[Dataset entries]
•••

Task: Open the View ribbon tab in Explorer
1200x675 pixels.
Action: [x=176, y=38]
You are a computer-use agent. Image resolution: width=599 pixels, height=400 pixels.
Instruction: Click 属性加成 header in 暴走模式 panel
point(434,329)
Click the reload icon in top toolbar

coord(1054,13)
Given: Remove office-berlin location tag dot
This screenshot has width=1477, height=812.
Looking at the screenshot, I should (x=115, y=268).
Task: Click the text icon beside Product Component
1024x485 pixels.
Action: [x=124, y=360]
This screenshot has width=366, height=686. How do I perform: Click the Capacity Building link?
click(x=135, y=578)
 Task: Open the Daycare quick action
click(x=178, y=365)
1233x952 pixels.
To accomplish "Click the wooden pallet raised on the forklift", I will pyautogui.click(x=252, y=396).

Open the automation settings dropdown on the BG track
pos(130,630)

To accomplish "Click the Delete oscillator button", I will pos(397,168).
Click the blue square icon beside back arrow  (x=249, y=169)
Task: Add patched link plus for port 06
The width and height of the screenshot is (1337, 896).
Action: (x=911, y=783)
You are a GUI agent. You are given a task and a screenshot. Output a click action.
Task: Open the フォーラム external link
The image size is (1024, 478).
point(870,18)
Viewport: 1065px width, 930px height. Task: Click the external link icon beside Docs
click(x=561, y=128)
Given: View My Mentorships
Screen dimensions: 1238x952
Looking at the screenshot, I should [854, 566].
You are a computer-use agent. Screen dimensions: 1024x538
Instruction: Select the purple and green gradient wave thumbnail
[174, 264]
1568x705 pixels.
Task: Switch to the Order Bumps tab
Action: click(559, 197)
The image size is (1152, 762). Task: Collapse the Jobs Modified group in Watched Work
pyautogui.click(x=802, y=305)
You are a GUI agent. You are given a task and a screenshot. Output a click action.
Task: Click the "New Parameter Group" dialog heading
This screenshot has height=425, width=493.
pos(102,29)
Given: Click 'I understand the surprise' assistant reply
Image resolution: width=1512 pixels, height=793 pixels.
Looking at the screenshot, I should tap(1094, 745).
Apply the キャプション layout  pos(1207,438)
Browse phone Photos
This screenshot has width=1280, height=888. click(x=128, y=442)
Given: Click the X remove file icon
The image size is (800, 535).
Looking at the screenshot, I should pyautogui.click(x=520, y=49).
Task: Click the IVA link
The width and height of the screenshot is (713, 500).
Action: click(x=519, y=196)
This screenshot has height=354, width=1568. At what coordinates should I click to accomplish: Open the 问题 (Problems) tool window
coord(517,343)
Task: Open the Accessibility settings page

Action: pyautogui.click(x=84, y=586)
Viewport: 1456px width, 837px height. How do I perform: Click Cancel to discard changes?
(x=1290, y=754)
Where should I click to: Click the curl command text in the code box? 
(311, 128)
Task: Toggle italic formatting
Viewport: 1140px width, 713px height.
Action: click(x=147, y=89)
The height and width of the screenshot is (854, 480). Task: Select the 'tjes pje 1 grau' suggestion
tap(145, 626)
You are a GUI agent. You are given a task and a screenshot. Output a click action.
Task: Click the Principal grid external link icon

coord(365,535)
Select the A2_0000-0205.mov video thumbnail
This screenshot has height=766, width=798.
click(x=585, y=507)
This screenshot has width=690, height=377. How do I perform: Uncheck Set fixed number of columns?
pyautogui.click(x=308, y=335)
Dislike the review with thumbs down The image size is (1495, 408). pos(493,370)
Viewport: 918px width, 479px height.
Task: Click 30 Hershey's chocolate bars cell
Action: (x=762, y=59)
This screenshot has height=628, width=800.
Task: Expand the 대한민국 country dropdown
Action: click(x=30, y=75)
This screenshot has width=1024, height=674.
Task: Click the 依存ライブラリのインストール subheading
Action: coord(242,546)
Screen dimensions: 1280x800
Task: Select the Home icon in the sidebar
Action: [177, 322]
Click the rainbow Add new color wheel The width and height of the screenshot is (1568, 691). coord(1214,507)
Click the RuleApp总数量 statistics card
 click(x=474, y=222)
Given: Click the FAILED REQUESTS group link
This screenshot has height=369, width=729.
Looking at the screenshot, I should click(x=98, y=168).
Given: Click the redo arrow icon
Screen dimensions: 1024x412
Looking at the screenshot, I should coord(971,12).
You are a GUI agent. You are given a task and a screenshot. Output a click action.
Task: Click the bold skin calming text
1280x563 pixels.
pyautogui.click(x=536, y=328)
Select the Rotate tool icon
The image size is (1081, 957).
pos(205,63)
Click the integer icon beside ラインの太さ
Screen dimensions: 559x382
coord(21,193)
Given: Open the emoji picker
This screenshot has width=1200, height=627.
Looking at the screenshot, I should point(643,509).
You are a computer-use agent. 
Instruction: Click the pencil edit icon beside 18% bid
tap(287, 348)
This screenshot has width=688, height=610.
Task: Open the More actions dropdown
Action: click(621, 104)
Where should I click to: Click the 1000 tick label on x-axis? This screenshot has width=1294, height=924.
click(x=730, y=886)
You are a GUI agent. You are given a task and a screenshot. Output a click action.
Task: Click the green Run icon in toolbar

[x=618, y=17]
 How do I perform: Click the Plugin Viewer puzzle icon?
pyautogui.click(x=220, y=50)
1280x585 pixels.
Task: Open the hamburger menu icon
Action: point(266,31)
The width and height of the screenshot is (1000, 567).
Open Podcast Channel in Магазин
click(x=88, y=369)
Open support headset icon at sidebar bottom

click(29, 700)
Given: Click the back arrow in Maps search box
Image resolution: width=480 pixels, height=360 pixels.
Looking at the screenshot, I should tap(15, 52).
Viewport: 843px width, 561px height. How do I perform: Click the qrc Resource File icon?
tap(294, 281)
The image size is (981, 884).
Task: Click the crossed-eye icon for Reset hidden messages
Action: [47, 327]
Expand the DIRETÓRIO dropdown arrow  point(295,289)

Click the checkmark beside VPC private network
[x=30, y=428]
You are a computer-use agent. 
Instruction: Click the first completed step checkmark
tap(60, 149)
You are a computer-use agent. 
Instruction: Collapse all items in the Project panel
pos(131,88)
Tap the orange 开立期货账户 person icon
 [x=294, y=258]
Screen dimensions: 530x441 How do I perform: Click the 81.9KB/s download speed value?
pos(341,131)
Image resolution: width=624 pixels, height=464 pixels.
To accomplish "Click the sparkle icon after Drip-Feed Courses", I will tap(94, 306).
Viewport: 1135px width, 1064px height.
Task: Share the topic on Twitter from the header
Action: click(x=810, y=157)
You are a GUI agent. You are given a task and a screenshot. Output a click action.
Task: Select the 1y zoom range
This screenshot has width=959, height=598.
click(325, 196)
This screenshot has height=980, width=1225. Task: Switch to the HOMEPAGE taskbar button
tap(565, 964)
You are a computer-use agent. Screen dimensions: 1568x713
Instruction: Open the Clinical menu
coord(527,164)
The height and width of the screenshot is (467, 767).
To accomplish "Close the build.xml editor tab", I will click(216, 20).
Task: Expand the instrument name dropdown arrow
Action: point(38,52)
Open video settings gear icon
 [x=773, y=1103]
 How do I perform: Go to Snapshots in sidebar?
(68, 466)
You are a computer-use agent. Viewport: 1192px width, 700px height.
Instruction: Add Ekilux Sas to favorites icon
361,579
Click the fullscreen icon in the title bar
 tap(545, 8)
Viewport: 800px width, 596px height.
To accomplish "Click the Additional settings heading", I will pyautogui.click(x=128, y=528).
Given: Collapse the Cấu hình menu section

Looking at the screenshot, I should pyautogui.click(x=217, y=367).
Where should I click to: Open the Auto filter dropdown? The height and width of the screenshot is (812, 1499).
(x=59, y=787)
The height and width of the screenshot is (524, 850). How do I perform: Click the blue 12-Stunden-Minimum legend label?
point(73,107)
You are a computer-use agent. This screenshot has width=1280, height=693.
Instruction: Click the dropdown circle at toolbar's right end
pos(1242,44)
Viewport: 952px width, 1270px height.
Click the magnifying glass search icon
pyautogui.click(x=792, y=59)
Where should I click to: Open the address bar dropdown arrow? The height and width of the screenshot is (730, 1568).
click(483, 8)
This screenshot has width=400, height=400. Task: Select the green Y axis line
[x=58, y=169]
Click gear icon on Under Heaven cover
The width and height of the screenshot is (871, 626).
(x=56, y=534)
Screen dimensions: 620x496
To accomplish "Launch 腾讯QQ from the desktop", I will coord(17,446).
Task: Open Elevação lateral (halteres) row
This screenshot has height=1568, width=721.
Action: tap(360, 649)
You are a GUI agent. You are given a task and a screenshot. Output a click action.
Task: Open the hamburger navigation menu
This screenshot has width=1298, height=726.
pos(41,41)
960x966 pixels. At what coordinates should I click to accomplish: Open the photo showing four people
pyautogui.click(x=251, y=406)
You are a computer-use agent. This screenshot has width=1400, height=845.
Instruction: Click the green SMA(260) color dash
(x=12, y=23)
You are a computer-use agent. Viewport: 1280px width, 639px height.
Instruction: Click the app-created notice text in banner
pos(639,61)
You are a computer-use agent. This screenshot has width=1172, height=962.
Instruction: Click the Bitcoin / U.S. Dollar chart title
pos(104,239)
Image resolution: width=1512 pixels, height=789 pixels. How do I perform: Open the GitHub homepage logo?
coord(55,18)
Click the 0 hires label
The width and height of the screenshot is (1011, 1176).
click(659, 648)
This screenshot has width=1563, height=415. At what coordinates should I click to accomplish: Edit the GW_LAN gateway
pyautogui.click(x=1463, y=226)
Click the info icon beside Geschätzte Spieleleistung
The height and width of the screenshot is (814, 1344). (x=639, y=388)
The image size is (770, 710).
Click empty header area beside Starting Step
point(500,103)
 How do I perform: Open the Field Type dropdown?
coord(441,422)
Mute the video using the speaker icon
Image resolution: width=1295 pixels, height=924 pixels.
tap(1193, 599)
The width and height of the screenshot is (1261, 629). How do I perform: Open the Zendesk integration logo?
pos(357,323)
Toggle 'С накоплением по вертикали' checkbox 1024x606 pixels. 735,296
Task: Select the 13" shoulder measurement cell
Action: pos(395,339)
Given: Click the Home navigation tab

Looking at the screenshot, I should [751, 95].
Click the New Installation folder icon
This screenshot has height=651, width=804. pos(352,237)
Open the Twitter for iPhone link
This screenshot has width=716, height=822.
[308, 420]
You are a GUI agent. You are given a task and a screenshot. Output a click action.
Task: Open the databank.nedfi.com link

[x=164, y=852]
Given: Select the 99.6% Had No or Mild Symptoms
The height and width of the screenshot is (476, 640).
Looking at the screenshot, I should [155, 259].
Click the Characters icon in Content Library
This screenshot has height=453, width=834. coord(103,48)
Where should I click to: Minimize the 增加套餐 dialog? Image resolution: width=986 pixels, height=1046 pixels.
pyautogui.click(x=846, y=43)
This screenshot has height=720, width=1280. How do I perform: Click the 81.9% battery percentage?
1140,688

•••

● GOAL OF THE EXERCISE
Find the lines in the records that contain the word "back", then copy every one of them.

● RESPONSE TO THIS EXERCISE
Click the blue square icon beside back arrow  (x=249, y=169)
Given: Click the back arrow in Maps search box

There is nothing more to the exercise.